Fiddler September 1, 2013 at 9:58 am

This is just about the only white bread I make anymore–it is sooo good! However, my wife is lactose intolerant so I had to adapt the recipe. I tried to figure out how much sugar there was in a half cup of sweetened condensed milk and at first I way overestimated. I now use 1/4 cup of sugar and 11 ounces of Lactaid milk (whole is best but 2% also works well) as a substitute for the sweetened condensed milk and water and it turns out great. Now my wife can eat this bread without worry and it tastes just about the same as the original. I also discovered that if I put one long cut in the top of the bread before baking, it bakes much more evenly. Hope that is helpful to others who are lactose intolerant.


Paula September 2, 2013 at 10:07 am

Thanks for writing, Fiddler. Great information for people who are lactose-intolerant.


Alison October 2, 2013 at 7:18 pm

Hi Paula,

I have a Breville bread machine and I love it. But I am new to bread making so I was looking for a recipe that I could use all the time. I tried the recipe in the manuel but it came out dry. I was looking at the recipe listed hear (Sweet White Bread). I was looking for something simpler. Do you have one that you can share?


Paula October 2, 2013 at 8:56 pm

Hi Alison,
You can look through all my recipes here. The Sweet White Bread is extremely popular and I highly recommend it.


Peg November 22, 2013 at 1:12 pm

Hey Paula,
I love my new Zojirushi Bread Machine along with my Hitachi that I’ve had for years. I have baked Sweet Milk Bread several times. My husband & I love the bread for sandwiches, as a dinner bread, and for breakfast with butter & jelly, honey or Sorghum Syrup Molasses. I even just got through making some today.
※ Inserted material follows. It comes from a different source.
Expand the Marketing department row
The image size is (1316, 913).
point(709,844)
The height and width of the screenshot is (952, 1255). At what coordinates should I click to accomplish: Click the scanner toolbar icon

I am planning on making the dinner rolls for Thanksgiving. The best rolls I have ever had. I love making pizza with the pizza dough recipe. So so so good! I am so glad I found your blog. I just can’t say enough about how good all the bread recipes that I’ve cooked have been. Thank you!!!!


Peg November 22, 2013 at 2:10 pm

I wanted to tell you that I have a Utility garage in one end of my Kitchen Cabinet with a slide up door. I had a Coffee pot in it at one time. I moved everything out of it & now it is my bread making cabinet. I placed a canister of King Arthur bread flour and a jar of Bread Machine Yeast in there. I have a liquid measure, a dry measure (old Pampered Chef measuring cups that slide for whatever amount you want and a tablespoon one that does the same). I made a pint flour shaker jar like yours, a 1/2 pint sugar jar and a salt shaker in there. I didn’t like going from one end of the kitchen to the other, due to physical reasons, so this has worked out perfect for me. I still have to retrieve refrigerated items, but this has made it so much easier. I was dreading having to gather up all this stuff, so now I don’t have to dread it. My bread machines are next to this cabinet on a roll around cart. I have a basket to hold the smaller items and all I have to do now is lift my basket up out of the cabinet along with my bread & yeast. I am now “on a roll” (so to speak). Makes it all so handy when I get ready to make all your delicious bread recipes.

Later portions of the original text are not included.